Tuesday, November 22, 2016

Liberals Don’t Really F**king Love Science

Liberals Don’t Really F**king Love Science

Democrats tend to fondly think of themselves as being members of “the party of science.” As evidence that the Republicans are “anti-science” they point to Republican skepticism about man-made climate change and the efforts by some local bible-believing conservatives to have creationism taught in public school biology classes. But as I have reported, there is plenty of anti-science to go around, especially if science is seen as telling partisans something that they don’t want to believe. Unfortunately when science intersects with public policy, it is all too often confirmation bias all the way down.

Over at the City Journal, John Tierney, a contributing science columnist for the New York Times, has written a terrific article, “The Real War on Science,” which he makes the case that “the Left has done far more than the Right to set back progress.” Tierney correctly observes lots of leftwing partisans forget that science is applied skepticism and instead treat “science” as a collection of dogmas. What dogmas? “The Left’s zeal to find new reasons to regulate has led to pseudoscientific scaremongering about “Frankenfoods,” transfats, BPA in plastic, mobile phones, electronic cigarettes, power lines, fracking, and nuclear energy,” summarizes Tierney. And let’s not forget Rachel Carson’s thoroughly debunked claim that exposure to trace amounts of synthetic chemicals is a major cause of cancer or the assertion the current average consumption of salt is a major cause of cardiovascular disease. Tierney is correct when he writes:

[T]he fundamental problem with the Left is what Friedrich Hayek called the fatal conceit: the delusion that experts are wise enough to redesign society. Conservatives distrust central planners, preferring to rely on traditional institutions that protect individuals’ “natural rights” against the power of the state. Leftists have much more confidence in experts and the state. Engels argued for “scientific socialism,” a redesign of society supposedly based on the scientific method. Communist intellectuals planned to mold the New Soviet Man. Progressives yearned for a society guided by impartial agencies unconstrained by old-fashioned politics and religion. Herbert Croly, founder of the New Republicand a leading light of progressivism, predicted that a “better future would derive from the beneficent activities of expert social engineers who would bring to the service of social ideals all the technical resources which research could discover.”

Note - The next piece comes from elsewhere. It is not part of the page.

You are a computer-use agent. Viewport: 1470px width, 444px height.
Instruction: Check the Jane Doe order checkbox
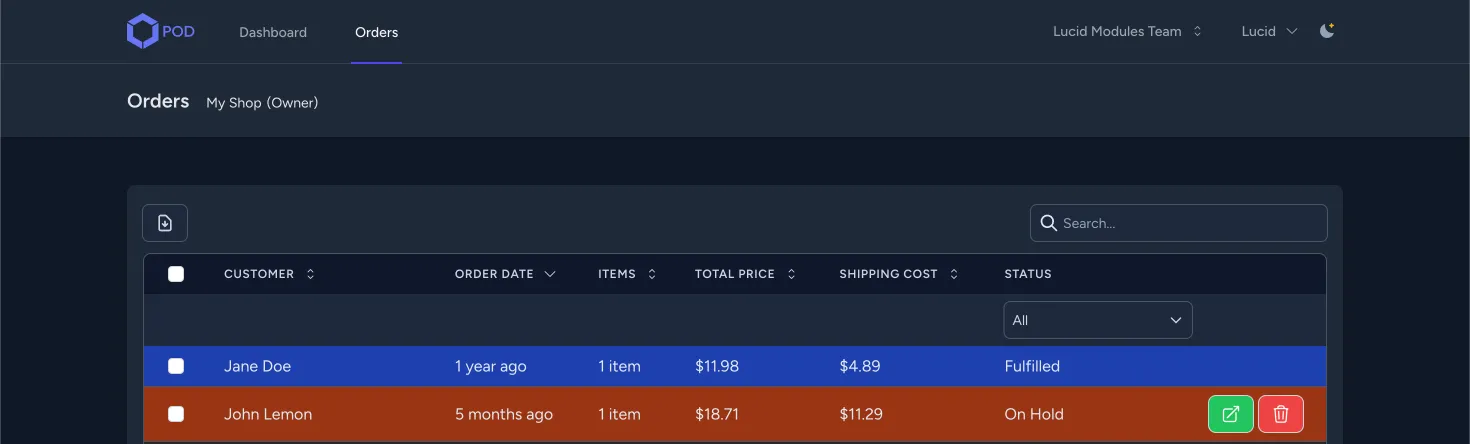pyautogui.click(x=176, y=366)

This was all very flattering to scientists, one reason that so many of them leaned left. The Right cited scientific work when useful, but it didn’t enlist science to remake society—it still preferred guidance from traditional moralists and clerics. The Left saw scientists as the new high priests, offering them prestige, money, and power. The power too often corrupted. Over and over, scientists yielded to the temptation to exaggerate their expertise and moral authority, sometimes for horrendous purposes.

Among the horrendous purposes cited by Tierney was the widespread support by leftists of eugenics in the first half of the 20th century. Tierney also describes how the social sciences have evolved into a Leftwing intellectual monoculture that deleteriously and comprehensively distorts the findings of social psychology, political science, anthropology, and sociology.